**与えられた文章**
%%
製造期間は長きに渡り、製造両数は合計1145両に達した。うち1121両がアメリカ国内で、24両がカナダに輸出された。大半の車両はイリノイ州ラグランジュ工場で製造され、1948年末からはEMDの第三の工場、オハイオ州クリーブランド工場にて製造された。
途中、1942年から1945年までの3年間は製造が中断されている。それは 1942年に戦時生産本部(War Production Board、WPB)の命により、EMDは入換用ディーゼル機関車の製造を停止させられ、本線用ディーゼル機関車のみの製造を命じられたためである。終戦後、その指令が解除されると製造が再開され、1949年まで製造が続けられた。
なお同時期、他メーカーはEMDとは逆に入換用ディーゼル機関車と本線用蒸気機関車との製造を命じられており、結果として、戦後急速に進んだアメリカの鉄道におけるディーゼル化において、EMDが躍進することとなった。
%%
**目的 1**
与えられた文章から、「途中、1942年から1945年までの3年間は製造が中断されている。それは 1942年に戦時生産本部(War Production」で始まり「MDが躍進することとなった。」で終わる部分を一字一句変えずに出力せよ。
**目的 2**
記録のうち、「Task: Click zion_a」を含む行から始まり「Task: Open Установленные шаблоны category」を含む行で終わる範囲を、そのとおりに返せ。画像は答えに入れないこと。

**提供データ**
%%
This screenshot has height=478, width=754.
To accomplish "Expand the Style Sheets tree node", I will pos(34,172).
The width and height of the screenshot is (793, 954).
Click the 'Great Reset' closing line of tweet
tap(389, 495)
%%
%%
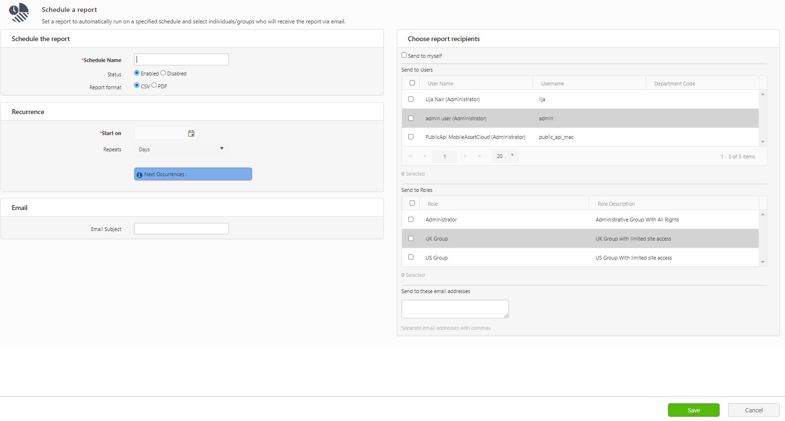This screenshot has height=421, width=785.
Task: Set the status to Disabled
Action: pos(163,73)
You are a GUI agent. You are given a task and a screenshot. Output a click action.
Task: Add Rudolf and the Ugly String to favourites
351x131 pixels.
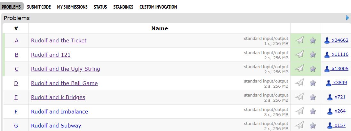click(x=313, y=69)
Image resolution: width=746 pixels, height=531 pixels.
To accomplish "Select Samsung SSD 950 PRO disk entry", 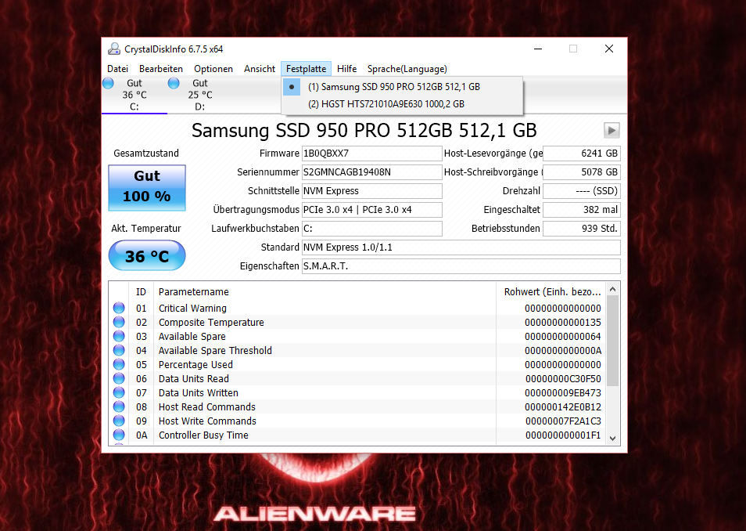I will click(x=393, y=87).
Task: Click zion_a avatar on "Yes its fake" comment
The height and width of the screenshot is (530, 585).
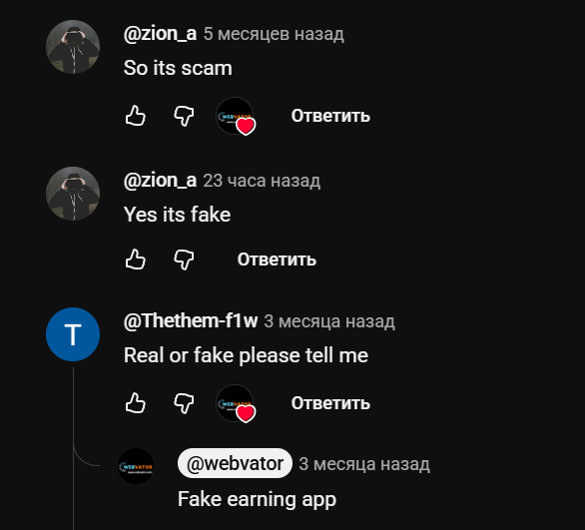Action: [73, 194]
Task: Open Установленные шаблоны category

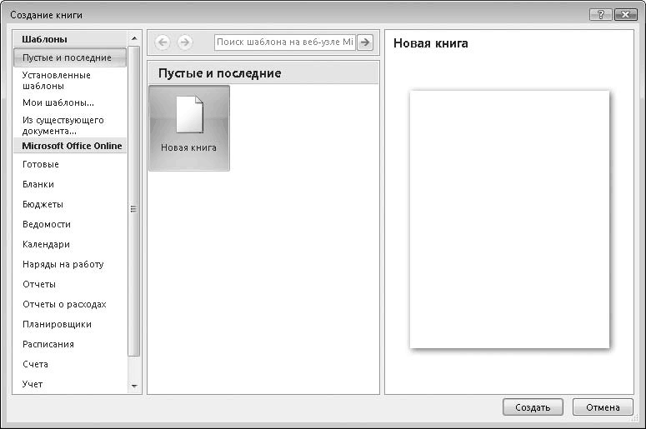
%%
**完全な解答 1**
途中、1942年から1945年までの3年間は製造が中断されている。それは 1942年に戦時生産本部(War Production Board、WPB)の命により、EMDは入換用ディーゼル機関車の製造を停止させられ、本線用ディーゼル機関車のみの製造を命じられたためである。終戦後、その指令が解除されると製造が再開され、1949年まで製造が続けられた。
なお同時期、他メーカーはEMDとは逆に入換用ディーゼル機関車と本線用蒸気機関車との製造を命じられており、結果として、戦後急速に進んだアメリカの鉄道におけるディーゼル化において、EMDが躍進することとなった。

**完全な解答 2**
Task: Click zion_a avatar on "Yes its fake" comment
The height and width of the screenshot is (530, 585).
Action: [73, 194]
Task: Open Установленные шаблоны category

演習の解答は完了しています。